Действительно, простым глазом видно было, как будто темные пятна двигались с горы через балку от французских батарей к бастионам. Впереди этих пятен видны были темные полосы уже около нашей линии. На бастионах вспыхнули в разных местах, как бы перебегая, белые дымки выстрелов. Ветер донес звуки ружейной, частой, как дождь бьет по окнам, перестрелки. Черные полосы двигались в самом дыму, ближе и ближе. Звуки стрельбы, усиливаясь и усиливаясь, слились в продолжительный перекатывающийся грохот. Дым, поднимаясь чаще и чаще, расходился быстро по линии и слился наконец весь в одно лиловатое, свивающееся и развивающееся облако, в котором кое-где едва мелькали огни и черные точки, — все звуки — в один перекатывающийся треск.
— Штурм! — сказал офицер с бледным лицом, отдавая трубку моряку.
Казаки проскакали по дороге, офицеры верхами, главнокомандующий в коляске и со свитой проехал мимо. На каждом лице видны были тяжелое волнение и ожидание чего-то ужасного.
— Не может быть, чтоб взяли! — сказал офицер на лошади.
— Ей-Богу, знамя! посмотри! посмотри! — сказал другой, задыхаясь и отходя от трубы: — французское на Малаховом.
— Не может быть!
25.
Козельцов старший, успевший отыграться в ночь и снова спустить всё, даже золотые, зашитые в обшлаге, перед утром спал еще нездоровым, тяжелым, но крепким сном, в оборонительной казарме 5-го бастиона, когда, повторяемый различными голосами, раздался роковой крик:
— Тревога!..
— Что вы спите, Михайло Семеныч! Штурм! — крикнул ему чей-то голос.

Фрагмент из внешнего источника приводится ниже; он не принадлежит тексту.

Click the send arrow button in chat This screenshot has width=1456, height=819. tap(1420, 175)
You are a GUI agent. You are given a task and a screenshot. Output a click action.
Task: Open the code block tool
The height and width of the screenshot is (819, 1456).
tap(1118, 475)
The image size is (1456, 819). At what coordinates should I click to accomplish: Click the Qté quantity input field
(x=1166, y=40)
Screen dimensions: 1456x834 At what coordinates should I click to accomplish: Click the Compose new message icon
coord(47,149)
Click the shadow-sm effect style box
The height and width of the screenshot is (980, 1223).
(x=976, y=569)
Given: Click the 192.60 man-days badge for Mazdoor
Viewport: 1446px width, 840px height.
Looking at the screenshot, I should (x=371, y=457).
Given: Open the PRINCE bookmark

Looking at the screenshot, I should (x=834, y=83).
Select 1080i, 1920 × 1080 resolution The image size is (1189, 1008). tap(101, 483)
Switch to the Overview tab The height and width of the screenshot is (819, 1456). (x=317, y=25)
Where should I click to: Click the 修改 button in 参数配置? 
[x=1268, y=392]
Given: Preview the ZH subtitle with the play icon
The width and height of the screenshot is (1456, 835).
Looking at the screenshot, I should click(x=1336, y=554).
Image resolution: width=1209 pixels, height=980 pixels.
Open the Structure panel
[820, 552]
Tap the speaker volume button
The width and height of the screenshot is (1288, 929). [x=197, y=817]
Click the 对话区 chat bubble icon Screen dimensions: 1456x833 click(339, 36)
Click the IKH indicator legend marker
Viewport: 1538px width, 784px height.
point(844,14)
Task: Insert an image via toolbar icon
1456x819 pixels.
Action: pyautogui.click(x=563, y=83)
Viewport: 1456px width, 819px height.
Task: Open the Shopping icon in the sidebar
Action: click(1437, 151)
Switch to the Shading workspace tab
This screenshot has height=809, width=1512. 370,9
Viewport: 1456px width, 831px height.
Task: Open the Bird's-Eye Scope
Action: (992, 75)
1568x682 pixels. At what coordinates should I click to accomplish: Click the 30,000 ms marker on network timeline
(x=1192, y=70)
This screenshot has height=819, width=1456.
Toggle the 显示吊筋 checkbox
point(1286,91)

— Верно, школьник какой-нибудь, — сказал он, открывая глаза и не веря еще.
Но вдруг он увидел одного офицера, бегающего без всякой видимой цели из угла в угол, с таким бледным испуганным лицом, что он всё понял. Мысль, что его могут принять за труса, не хотевшего выйти к роте в критическую минуту, поразила его ужасно. Он во весь дух побежал к роте. Стрельба орудийная кончилась; но трескотня ружей была во всем разгаре. Пули свистели не по одной, как штуцерные, а роями, как стадо осенних птичек пролетает над головами. Всё то место, на котором стоял вчера его баталион, было застлано дымом, были слышны недружные крики и возгласы. Солдаты, раненые и нераненые, толпами попадались ему навстречу. Пробежав еще шагов 30, он увидал свою роту, прижавшуюся к стенке и лицо одного из своих солдат, но бледное, бледное, испуганное. Другие лица были такие же.
Чувство страха невольно сообщилось и Козельцову: мороз пробежал ему по коже.
— Заняли Шварца, — сказал молодой офицер, у которого зубы щелкали друг о друга. — Всё пропало!
— Вздор, — сказал сердито Козельцов и, желая возбудить себя жестом, выхватил свою маленькую железную тупую сабельку и закричал:
— Вперед, ребята! Ура-а!
Голос был звучный и громкий; он возбудил самого Козельцова. Он побежал вперед вдоль траверса; человек 50 солдат с криками побежало за ним. Когда они выбежали из-за траверса на открытую площадку, пули посыпались буквально как град; две ударились в него, но куда и что они сделали, контузили, ранили его, он не имел времени решить. Впереди, в дыму видны были ему уже синие мундиры, красные панталоны, и слышны нерусские крики; один француз стоял на бруствере, махал шапкой и кричал что-то. Козельцов был уверен, что его убьют; это-то и придавало ему храбрости. Он бежал вперед и вперед. Несколько солдат обогнали его; другие солдаты показались откуда-то сбоку и бежали тоже. Синие мундиры оставались в том же расстоянии, убегая от него назад к своим траншеям, но под ногами попадались раненые и убитые. Добежав уже до внешнего рва, все смешались в глазах Козельцова, и он почувствовал боль в груди и, сев на банкет, с огромным наслаждением увидал в амбразуру, как толпы синих мундиров в беспорядке бежали к своим траншеям, и как по всему полю лежали убитые и ползали раненые в красных штанах и синих мундирах.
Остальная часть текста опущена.